The most common reason people give to be unable to meditate is to say "I can't turn my mind off". For some reason, there's this assumption that meditation requires the supernatural ability to clear the mind in order to be performed. This is absolute rubbish.
Everything we do requires practice. If the prerequisite or goal of meditation practice was to empty the mind, the best meditation teachers would be those who could perform lobotomies. I can assure you this isn't the case.
I've maintained a daily meditation practice for about 18 years. I thought I'd share with you all some of what happens when I sit down to meditate to assure you that a quiet mind is in no way a requirement for a meditation practice. The following took place in an idyllic location while on vacation in Catalunya a couple of weeks ago. I sat down one afternoon while everyone else in the house was gone to watch my breath. I assumed the meditation posture, and focused my mind on counting my exhalations, one at a time, while allowing my mind to unfurl.
"What a beautiful spot. I can't believe how blue the sea and sky are. I should have sat down to meditate a while ago.
It reminds me of what I thought of earlier, once you decide to sit down to meditate, everything outside of the sitting session is resistance. How long have I had this meditation practice? I used to say 16 years, but I think it's 18. Wow. Mind still very much on.
This spot is high up. I'm pretty sure it will survive the ice caps melting. Who knows how many feet that will be. I hope it's gradual, although that one researcher said it's more likely to be sudden and catastrophic. Those methane reserves in Siberia are being released, that's really bad. It will all come down to timing. I hope we're all together when it happens. I can't imagine the drive out of south Florida. What will I take? Glad I backed up the hard drive and put it in a Ziploc in my office. That's going to be a crazy traffic jam. We'll have to head north. I hope I can get a job in another state easily. I wonder if the flood will bring down the global economic system.

Item-finding records:
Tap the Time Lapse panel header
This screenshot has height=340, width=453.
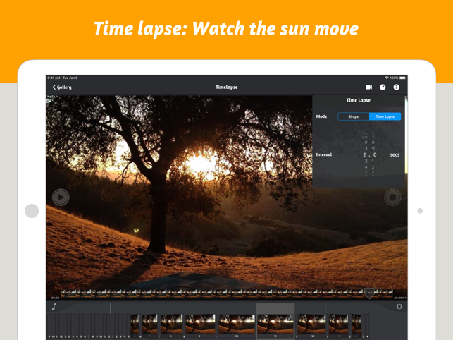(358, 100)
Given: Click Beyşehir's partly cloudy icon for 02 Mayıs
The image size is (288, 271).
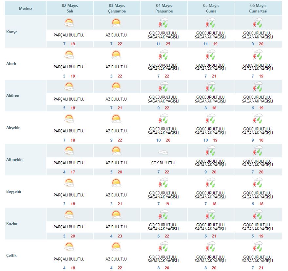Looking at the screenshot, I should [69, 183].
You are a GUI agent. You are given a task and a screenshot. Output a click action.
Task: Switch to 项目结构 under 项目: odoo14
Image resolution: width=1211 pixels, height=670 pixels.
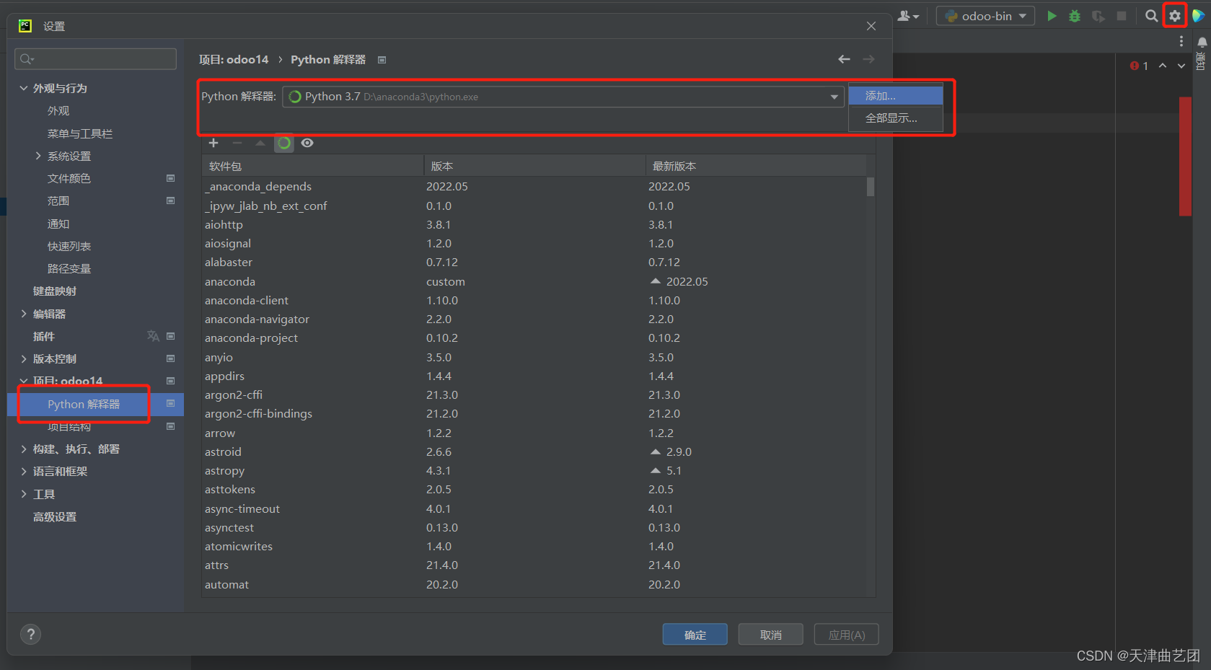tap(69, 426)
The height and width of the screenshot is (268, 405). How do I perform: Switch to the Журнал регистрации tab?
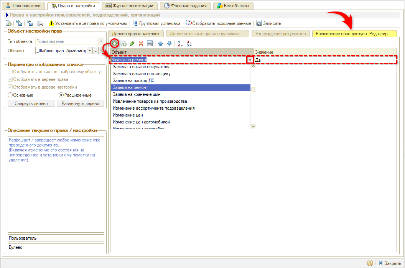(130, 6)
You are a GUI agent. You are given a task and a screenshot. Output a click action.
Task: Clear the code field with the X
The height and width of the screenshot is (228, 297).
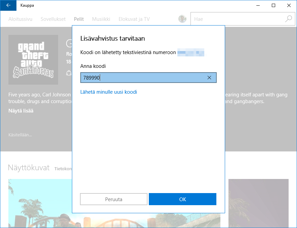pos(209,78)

--

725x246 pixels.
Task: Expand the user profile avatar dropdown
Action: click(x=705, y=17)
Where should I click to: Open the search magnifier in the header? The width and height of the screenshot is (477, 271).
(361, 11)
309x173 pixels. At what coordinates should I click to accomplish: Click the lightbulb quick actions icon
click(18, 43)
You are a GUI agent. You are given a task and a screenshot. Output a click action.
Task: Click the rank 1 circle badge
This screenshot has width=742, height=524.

--

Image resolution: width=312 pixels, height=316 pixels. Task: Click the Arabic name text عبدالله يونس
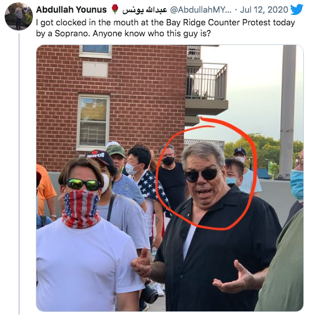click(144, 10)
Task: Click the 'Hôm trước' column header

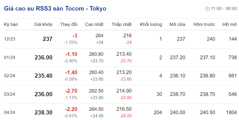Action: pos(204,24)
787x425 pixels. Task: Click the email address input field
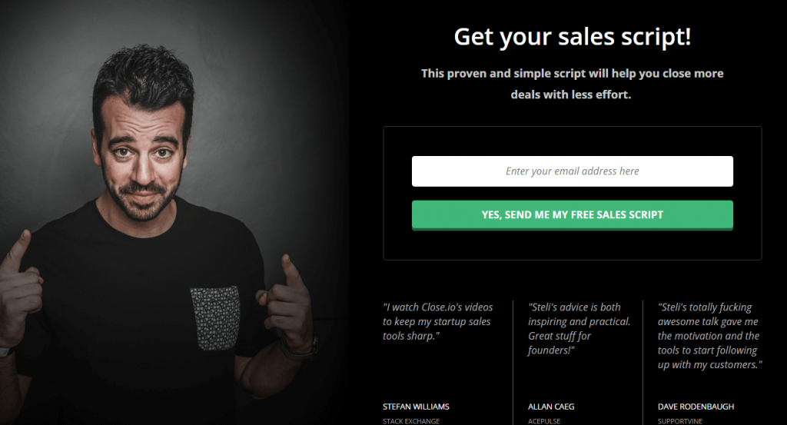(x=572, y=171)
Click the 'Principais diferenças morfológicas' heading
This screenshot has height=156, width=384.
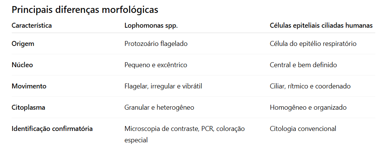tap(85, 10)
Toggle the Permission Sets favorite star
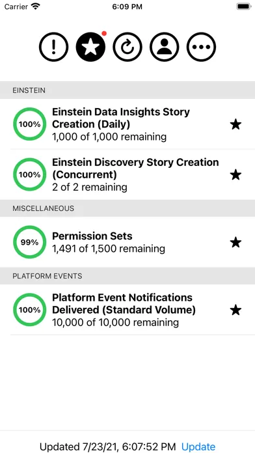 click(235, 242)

== Brief A ==
According to the passage on meditation, how long has the writer kept up a daily meditation practice?
== Brief B ==
Name every geographic place the passage on meditation mentions by name.
== Brief C ==
From the passage on meditation, return the stretch from "It reminds me" through "very much on.".

== Full solution A ==
About 18 years.

== Full solution B ==
Catalunya, Siberia, south Florida

== Full solution C ==
It reminds me of what I thought of earlier, once you decide to sit down to meditate, everything outside of the sitting session is resistance. How long have I had this meditation practice? I used to say 16 years, but I think it's 18. Wow. Mind still very much on.